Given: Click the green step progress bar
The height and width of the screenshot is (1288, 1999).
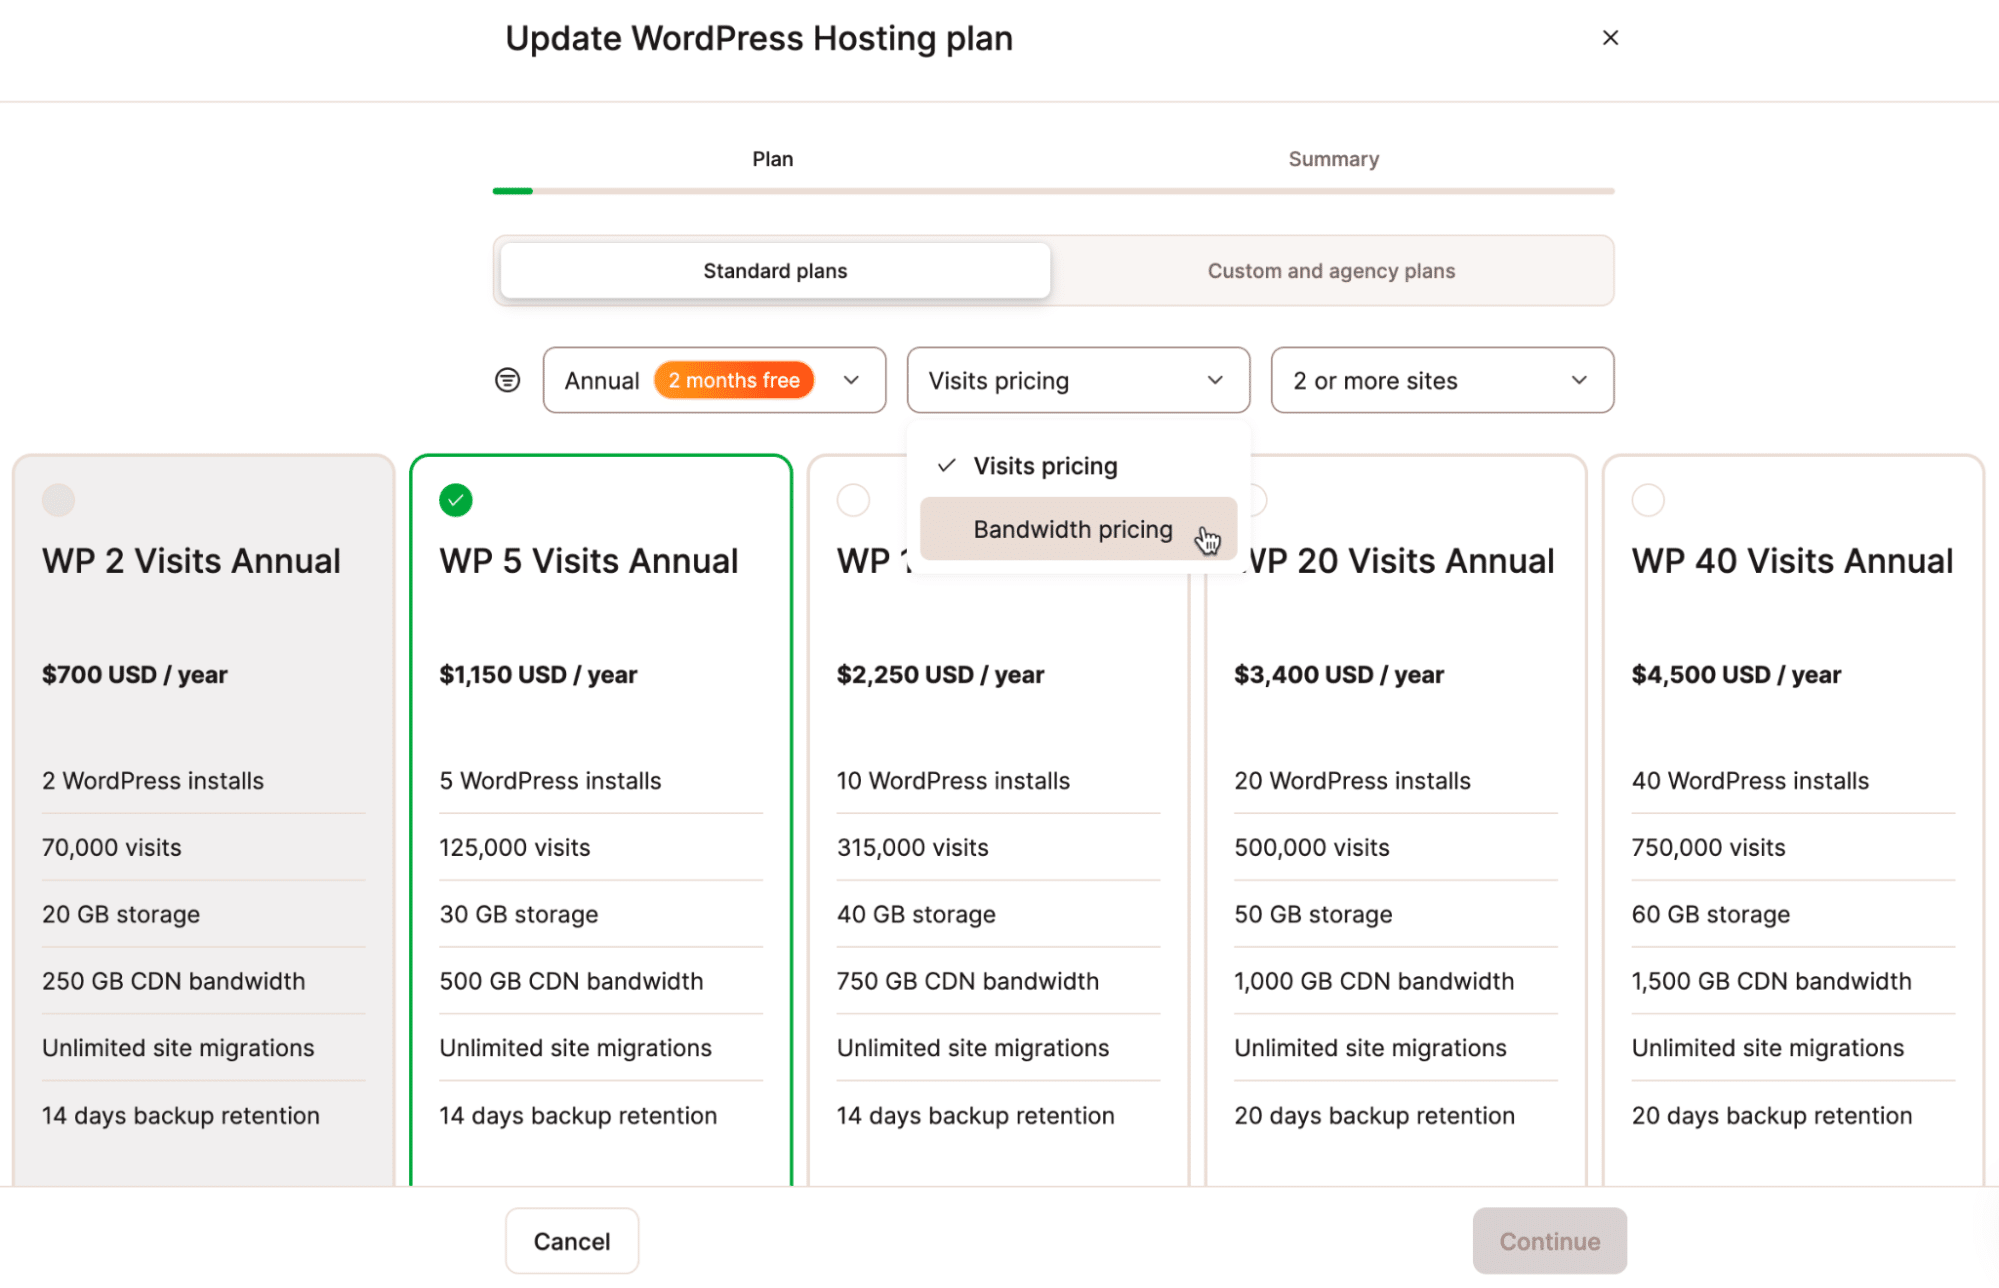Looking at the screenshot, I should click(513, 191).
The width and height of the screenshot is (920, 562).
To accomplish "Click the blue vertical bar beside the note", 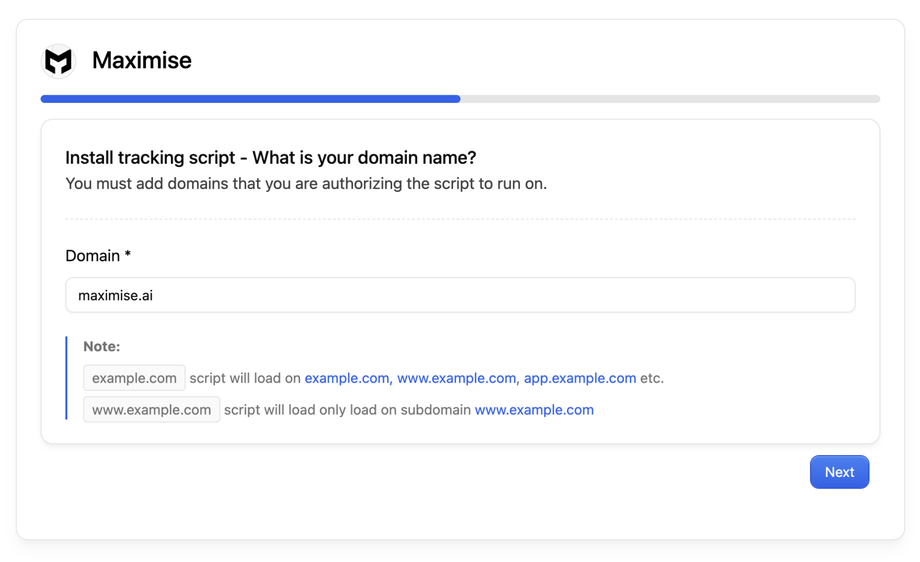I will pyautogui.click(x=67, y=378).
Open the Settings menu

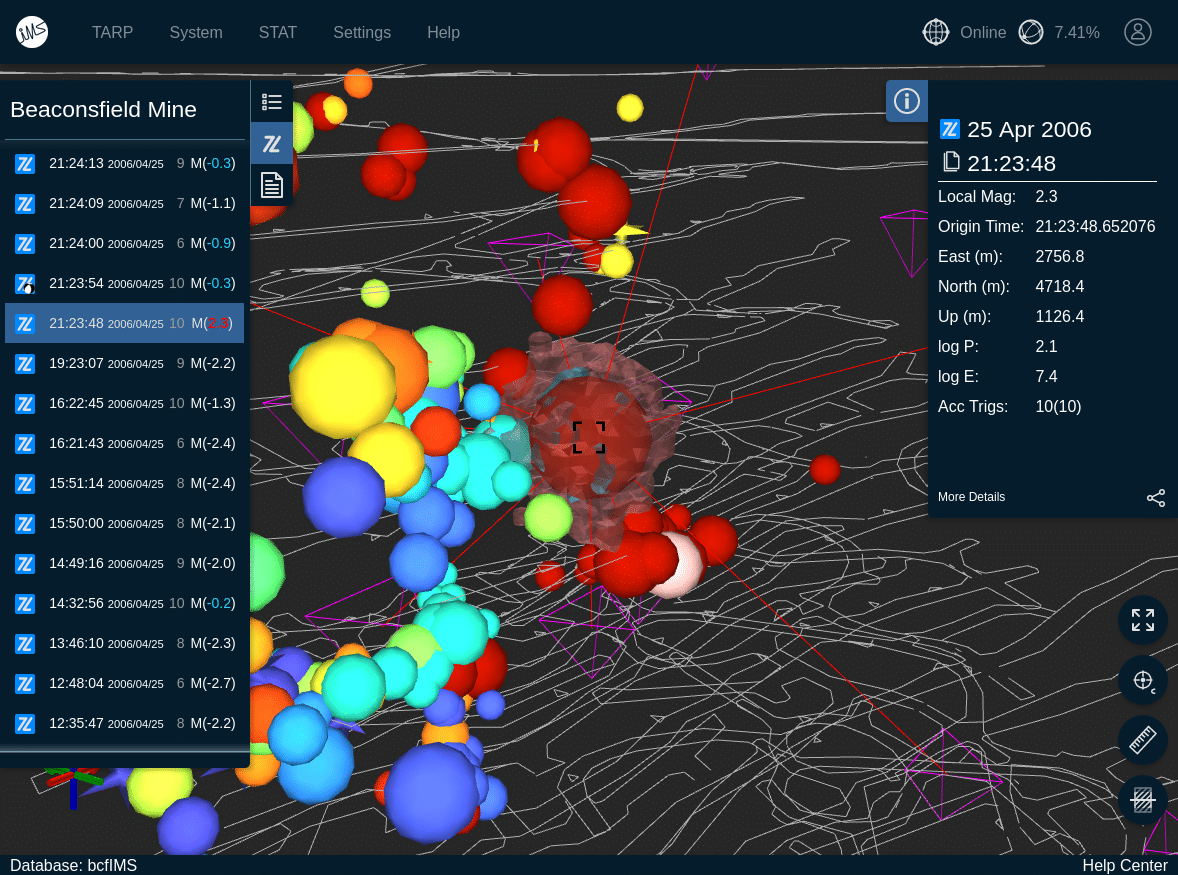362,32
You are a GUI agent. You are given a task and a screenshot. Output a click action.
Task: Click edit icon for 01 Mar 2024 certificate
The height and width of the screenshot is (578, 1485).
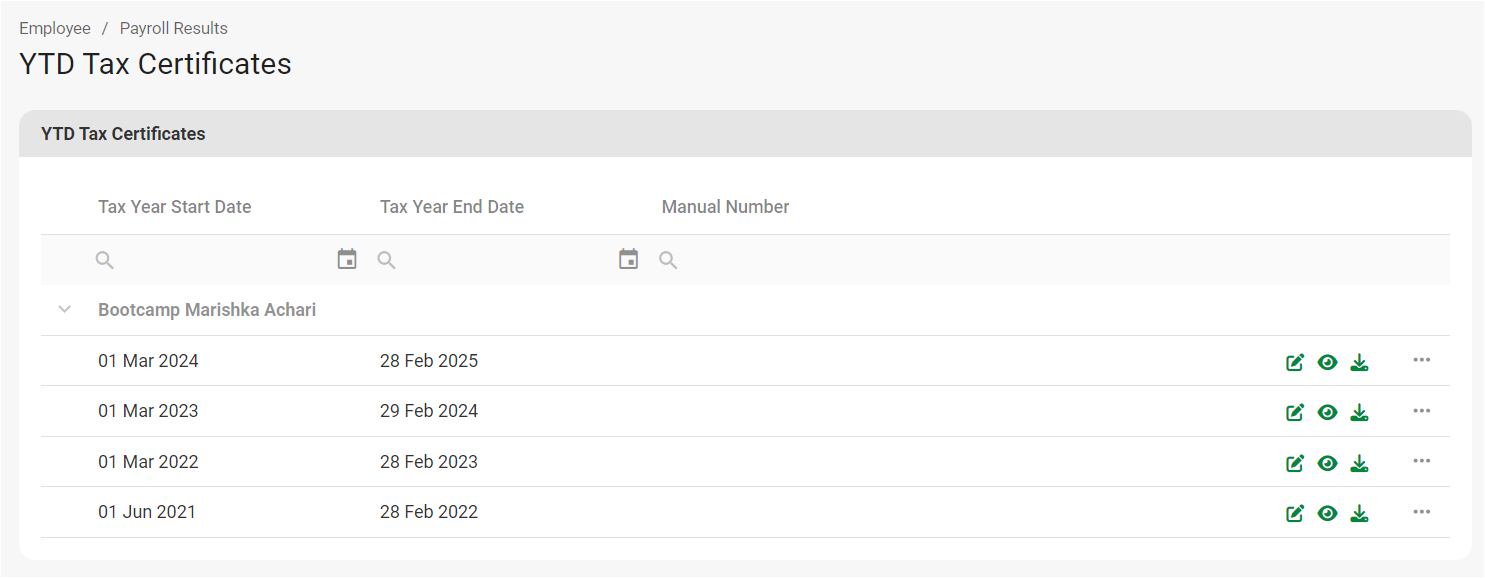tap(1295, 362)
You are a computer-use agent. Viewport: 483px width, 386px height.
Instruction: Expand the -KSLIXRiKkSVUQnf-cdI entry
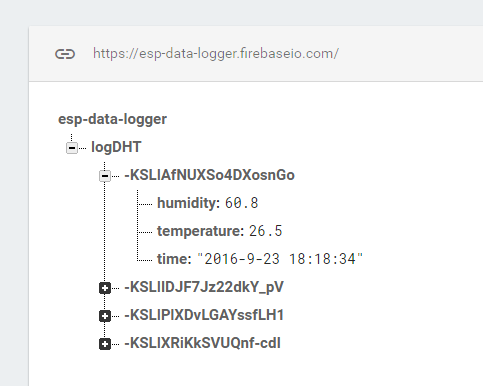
────────
• _Task prompt_:
With the pictures left out, transcribe exactly the lines from the line holding "The height and width of the screenshot is (578, 1485)." through the closing line of the entries.

• _Expected output_:
The height and width of the screenshot is (578, 1485).
tap(1295, 362)
You are a computer-use agent. Viewport: 483px width, 386px height.
Instruction: Expand the -KSLIXRiKkSVUQnf-cdI entry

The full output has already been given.